### What you need to do:
Print the first line of the material below and each line after it, exactly as written, ending with the line that contains "Click the plus".

Start of Block

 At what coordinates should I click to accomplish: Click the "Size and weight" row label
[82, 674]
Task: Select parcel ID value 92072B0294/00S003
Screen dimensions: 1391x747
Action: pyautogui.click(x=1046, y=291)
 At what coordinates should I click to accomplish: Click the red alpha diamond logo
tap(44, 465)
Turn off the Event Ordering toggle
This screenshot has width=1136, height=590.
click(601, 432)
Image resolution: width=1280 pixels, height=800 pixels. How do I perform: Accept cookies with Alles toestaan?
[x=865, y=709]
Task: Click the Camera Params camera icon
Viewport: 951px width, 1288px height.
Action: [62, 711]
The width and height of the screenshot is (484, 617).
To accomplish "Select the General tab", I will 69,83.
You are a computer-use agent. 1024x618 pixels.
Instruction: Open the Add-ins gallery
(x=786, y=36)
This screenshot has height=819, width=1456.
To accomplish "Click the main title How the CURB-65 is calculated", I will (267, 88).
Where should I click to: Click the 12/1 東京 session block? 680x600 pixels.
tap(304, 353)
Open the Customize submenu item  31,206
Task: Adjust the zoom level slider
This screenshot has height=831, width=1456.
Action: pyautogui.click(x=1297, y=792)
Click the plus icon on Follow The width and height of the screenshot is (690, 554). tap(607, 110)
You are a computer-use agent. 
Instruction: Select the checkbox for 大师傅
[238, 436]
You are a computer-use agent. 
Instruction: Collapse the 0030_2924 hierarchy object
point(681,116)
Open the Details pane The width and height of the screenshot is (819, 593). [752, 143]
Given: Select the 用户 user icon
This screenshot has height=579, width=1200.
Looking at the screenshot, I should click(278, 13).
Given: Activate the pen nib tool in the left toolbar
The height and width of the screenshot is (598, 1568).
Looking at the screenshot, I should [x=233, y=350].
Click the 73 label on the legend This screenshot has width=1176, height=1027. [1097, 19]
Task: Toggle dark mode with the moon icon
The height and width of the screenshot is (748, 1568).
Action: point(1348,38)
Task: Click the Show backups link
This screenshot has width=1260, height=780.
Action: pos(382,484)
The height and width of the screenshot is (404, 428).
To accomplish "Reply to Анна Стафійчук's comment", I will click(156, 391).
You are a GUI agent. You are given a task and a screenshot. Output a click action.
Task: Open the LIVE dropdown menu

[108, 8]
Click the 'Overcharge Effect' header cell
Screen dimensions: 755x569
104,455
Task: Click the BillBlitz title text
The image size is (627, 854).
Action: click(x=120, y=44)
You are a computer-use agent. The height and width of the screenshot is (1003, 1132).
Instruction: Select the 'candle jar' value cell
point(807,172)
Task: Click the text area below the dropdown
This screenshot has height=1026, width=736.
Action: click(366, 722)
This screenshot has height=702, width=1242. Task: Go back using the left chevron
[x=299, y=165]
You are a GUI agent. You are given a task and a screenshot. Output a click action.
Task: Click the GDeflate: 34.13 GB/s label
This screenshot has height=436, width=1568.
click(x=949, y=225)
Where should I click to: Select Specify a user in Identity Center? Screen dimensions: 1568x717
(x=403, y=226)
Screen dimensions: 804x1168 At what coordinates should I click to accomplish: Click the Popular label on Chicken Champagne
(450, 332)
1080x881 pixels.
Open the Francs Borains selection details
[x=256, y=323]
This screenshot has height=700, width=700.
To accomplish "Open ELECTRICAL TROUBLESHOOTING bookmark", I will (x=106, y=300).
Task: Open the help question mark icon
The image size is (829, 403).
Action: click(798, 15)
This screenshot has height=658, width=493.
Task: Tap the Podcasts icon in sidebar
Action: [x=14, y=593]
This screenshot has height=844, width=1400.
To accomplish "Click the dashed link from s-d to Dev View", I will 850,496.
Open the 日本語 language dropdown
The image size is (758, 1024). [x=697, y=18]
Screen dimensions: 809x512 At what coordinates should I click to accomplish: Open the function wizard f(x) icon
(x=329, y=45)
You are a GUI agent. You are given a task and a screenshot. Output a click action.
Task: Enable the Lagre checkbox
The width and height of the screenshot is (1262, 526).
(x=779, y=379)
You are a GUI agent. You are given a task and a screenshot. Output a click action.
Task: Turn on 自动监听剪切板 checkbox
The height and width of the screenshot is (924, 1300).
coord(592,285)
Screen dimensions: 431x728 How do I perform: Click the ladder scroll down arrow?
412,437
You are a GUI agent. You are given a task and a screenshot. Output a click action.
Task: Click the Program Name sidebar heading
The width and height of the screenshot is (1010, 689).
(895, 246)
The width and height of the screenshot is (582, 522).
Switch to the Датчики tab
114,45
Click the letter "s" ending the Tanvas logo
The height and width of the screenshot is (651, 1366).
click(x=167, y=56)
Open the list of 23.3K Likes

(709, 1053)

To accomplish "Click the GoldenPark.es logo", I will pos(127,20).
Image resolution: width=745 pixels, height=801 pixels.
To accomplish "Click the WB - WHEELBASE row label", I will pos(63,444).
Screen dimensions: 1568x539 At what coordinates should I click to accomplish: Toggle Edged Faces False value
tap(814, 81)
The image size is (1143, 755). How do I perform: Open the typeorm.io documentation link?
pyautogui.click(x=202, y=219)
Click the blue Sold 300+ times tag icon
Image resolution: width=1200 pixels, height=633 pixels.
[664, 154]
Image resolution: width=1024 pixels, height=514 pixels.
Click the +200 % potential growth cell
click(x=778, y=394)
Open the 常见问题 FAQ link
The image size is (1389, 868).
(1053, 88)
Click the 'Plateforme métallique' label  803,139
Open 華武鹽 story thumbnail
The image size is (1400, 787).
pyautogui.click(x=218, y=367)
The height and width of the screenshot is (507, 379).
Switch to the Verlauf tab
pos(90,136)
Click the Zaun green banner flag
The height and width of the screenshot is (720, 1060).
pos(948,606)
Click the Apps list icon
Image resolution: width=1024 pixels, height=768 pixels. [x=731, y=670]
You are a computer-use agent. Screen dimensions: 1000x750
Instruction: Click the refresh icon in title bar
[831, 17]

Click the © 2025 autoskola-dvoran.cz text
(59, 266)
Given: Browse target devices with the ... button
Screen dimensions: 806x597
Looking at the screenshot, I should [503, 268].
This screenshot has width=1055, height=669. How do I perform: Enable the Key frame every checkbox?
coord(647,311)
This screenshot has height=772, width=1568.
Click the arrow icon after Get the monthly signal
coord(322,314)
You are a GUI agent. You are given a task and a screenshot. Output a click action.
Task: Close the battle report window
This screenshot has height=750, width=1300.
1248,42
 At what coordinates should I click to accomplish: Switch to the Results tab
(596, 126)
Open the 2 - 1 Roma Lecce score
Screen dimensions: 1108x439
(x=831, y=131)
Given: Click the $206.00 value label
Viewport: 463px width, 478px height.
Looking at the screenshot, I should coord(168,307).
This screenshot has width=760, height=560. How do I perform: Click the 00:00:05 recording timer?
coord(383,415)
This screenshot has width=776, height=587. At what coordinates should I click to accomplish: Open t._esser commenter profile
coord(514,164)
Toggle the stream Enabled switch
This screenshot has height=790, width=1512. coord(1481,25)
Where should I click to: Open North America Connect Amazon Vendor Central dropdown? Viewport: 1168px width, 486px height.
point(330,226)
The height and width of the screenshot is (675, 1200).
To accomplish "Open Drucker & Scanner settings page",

End of Block

### Completed task:
 At what coordinates should I click to accomplish: Click the "Size and weight" row label
[82, 674]
Task: Select parcel ID value 92072B0294/00S003
Screen dimensions: 1391x747
Action: pyautogui.click(x=1046, y=291)
 At what coordinates should I click to accomplish: Click the red alpha diamond logo
tap(44, 465)
Turn off the Event Ordering toggle
This screenshot has width=1136, height=590.
click(601, 432)
Image resolution: width=1280 pixels, height=800 pixels. How do I perform: Accept cookies with Alles toestaan?
[x=865, y=709]
Task: Click the Camera Params camera icon
Viewport: 951px width, 1288px height.
Action: [62, 711]
The width and height of the screenshot is (484, 617).
To accomplish "Select the General tab", I will 69,83.
You are a computer-use agent. 1024x618 pixels.
Instruction: Open the Add-ins gallery
(x=786, y=36)
This screenshot has height=819, width=1456.
To accomplish "Click the main title How the CURB-65 is calculated", I will (267, 88).
Where should I click to: Click the 12/1 東京 session block? 680x600 pixels.
tap(304, 353)
Open the Customize submenu item  31,206
Task: Adjust the zoom level slider
This screenshot has height=831, width=1456.
Action: pyautogui.click(x=1297, y=792)
Click the plus icon on Follow The width and height of the screenshot is (690, 554). tap(607, 110)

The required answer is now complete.